# The superior works - Patrick's Blood & Gore - under construction



## gohei82 (Jan 17, 2011)

I found out this morning that my (and suspectably MANY other lumberjocks) absolute favourite reference on Stanley hand planes, The superior works - Patrick's Blood & Gore is "under heavy construction", and almost all the pages are gone! Naturally, I went "Plane" crazy, and wondered if any of you jocks knew anything about the downtime's purpose and duration?


----------



## donwilwol (May 16, 2011)

that's not good.


----------



## CharlieM1958 (Nov 7, 2006)

I hope it's back up soon. It's a fantastic reference.


----------



## dkirtley (Mar 11, 2010)

Possibly Patrick is polishing his plane prose privately?

If you have to have a quick fix, there is always the "Wayback Machine"

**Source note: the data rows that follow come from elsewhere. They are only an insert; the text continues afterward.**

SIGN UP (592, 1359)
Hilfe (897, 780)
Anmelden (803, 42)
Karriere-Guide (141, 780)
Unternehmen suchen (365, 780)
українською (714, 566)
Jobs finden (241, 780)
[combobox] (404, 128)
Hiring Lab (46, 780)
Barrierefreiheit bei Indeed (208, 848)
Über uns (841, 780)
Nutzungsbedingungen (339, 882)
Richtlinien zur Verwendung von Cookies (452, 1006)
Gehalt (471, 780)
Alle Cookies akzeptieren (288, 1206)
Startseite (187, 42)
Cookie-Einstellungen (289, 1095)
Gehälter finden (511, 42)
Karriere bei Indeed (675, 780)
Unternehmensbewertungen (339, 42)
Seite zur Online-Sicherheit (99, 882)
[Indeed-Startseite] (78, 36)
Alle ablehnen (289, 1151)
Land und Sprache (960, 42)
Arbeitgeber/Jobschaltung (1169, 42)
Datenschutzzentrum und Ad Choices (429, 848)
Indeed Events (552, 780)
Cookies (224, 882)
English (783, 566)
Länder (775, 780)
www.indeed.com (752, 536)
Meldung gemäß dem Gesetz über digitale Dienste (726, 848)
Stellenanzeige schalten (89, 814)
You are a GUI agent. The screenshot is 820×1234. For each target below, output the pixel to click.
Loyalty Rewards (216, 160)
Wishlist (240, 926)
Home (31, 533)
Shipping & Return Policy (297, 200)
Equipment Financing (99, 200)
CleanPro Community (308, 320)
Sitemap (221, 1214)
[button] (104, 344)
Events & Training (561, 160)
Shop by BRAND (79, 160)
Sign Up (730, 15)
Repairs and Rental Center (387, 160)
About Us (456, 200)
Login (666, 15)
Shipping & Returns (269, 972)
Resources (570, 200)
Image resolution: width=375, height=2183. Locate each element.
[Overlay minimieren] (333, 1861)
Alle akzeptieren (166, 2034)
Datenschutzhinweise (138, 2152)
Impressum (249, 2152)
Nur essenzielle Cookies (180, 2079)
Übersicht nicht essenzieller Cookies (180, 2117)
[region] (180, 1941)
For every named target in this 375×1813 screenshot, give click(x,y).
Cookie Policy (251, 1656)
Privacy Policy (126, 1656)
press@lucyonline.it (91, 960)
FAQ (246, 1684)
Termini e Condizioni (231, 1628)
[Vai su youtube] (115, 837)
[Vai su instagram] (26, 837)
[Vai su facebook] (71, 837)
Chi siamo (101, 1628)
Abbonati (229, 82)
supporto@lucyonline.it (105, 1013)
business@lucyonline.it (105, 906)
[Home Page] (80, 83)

The link editor didn't like it:

http://web.archive.org/web/20110209210521/http://supertool.com/StanleyBG/stan1.htm


----------



## DMIHOMECENTER (Mar 5, 2011)

But Blood&Gore boasts the benefits of Bailey so benevolently !


----------



## DMIHOMECENTER (Mar 5, 2011)

It needs to be re-written. It just proves that a biased, mediocre reference with good pictures is better than nothing at all.


----------



## gohei82 (Jan 17, 2011)

Well, it's up and running again. I don't agree with David Grimes that the blood & gore is mediocre, I think the text is both entertaining and most helpfull, and the majority of the planes have a thurough description. That beeing said, it could, as most things, always be better.


----------



## DMIHOMECENTER (Mar 5, 2011)

Ultimately, blood and gore stinks as well.


----------